The U.S. Supreme Court recently returned to ERISA Plan Administrators some needed control over lawsuits seeking benefits under the plans they administer.  In Heimeshoff v. Hartford Life & Accident Ins. Co., 134 S. Ct. 604 (2013), the Court unanimously held that an ERISA Administrator retains the necessary discretion to establish a “contractual statute of limitations,” shorter than the one defined by state law for contract actions, and define the deadline by which participants must bring a lawsuit for plan benefits.  The only caveat is that the truncated limitations period must be “reasonable.”  Heimeshoff therefore gives Plan Administrators added certainty and re-demonstrates the Court’s reverence for ERISA plan terms as written.  Heimeshoff thus underscores the paramount importance of drafting unambiguous plan terms.

ERISA allows plan participants to bring suit to “recover benefits due” them under the language of their plans.  But before a court can consider any such lawsuit on the merits, plan participants must first “exhaust” the plan’s internal claims process by availing themselves of all available internal appeals.  Congress, however, did not dictate a deadline by which a lawsuit seeking plan benefits must be brought.  So, if the plan does not establish its own limitations period, courts use the forum state’s statute of limitations for breach of contract lawsuits and conclude that the limitations period begins running from the date of the final internal denial. 

Before Heimeshoff, courts were divided over whether they could enforce a plan term establishing a “contractual statute of limitations.”  Some appellate courts refused to do so, while others readily enforced “reasonable” limitations periods set forth unambiguously in the plan’s terms.  In Heimeshoff, the Court resolved this split by resoundingly endorsing the enforceability of such “contractual” provisions.  Accordingly, ERISA Administrators may now define both (1) how long the limitations period will be; and (2) when the limitations period will begin running.  Plans no longer are tethered to the forum state’s statute of limitations for contract actions or ERISA’s default rule that the limitations period begins running only upon the final denial.   

In Heimeshoff, the plan at issue provided that a benefits lawsuit must be brought “within three years after ‘proof of loss’ is due.”  The plaintiff, however, did not file a lawsuit seeking denied plan benefits until five years after a “proof of loss” was due under the terms of the plan.  The Court noted that Administrators and employers have “large leeway to design” plans “as they see fit.”  It also noted that strictly enforcing a plan’s terms furthers a “system that is not so complex” that excessive administrative and litigation costs completely discourage employers from offering ERISA plans.  The Court, therefore, unanimously held that the plan’s three-year contractual limitations period was enforceable because it was “reasonable” (and even intimated that a shorter one-year period would have been “reasonable” as well).  Accordingly, the plaintiff’s lawsuit was dismissed as time-barred.  

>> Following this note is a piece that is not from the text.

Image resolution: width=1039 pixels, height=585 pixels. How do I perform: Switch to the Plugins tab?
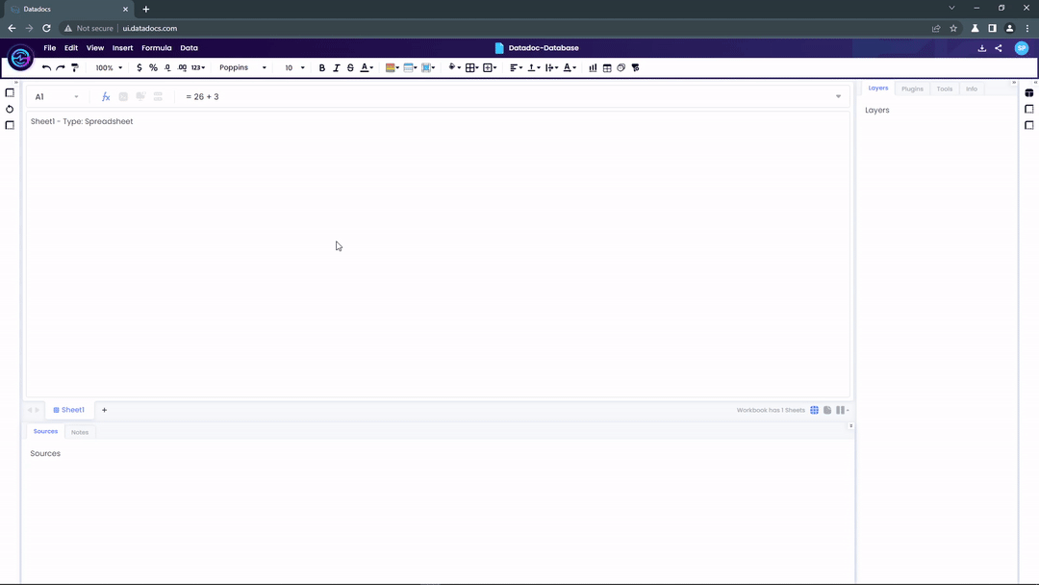click(x=912, y=89)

The federal courts have readily embraced Heimeshoff and its holding is winding its way through the lower courts.  For example, relying on Heimeshoff, federal district courts in California and Missouri recently dismissed as time-barred benefits lawsuits brought more than two years after final internal appeals were denied because the plans provided that suit must be brought within two years after final denial.  Similarly, a federal district court in Massachusetts dismissed as time-barred a large benefits lawsuit seeking recovery on 54 separate benefits claims in light of a plan provision like the one in Heimeshoff.

Now that all courts must honor a plan’s reasonable “contractual statute of limitations” for benefits lawsuits, Plan Administrators would be wise to ensure that their plans include such a provision as a measure to limit the plan’s liability for stale claims.  Indeed, inclusion of a limitations provision may increase the odds of obtaining early dismissal of stagnant benefits claims and curtailing the expenses of protracted litigation.  The alternative is that, absent such a provision, any lawsuit for plan benefits will be governed by the forum state’s contract statute of limitations — periods that are often lengthy (for example, Ohio’s and Michigan’s contract statutes of limitation are eight and six years, respectively).  Accordingly, Plan Administrators and employers undoubtedly will benefit from drafting their own reasonable, shorter plan statutes of limitation.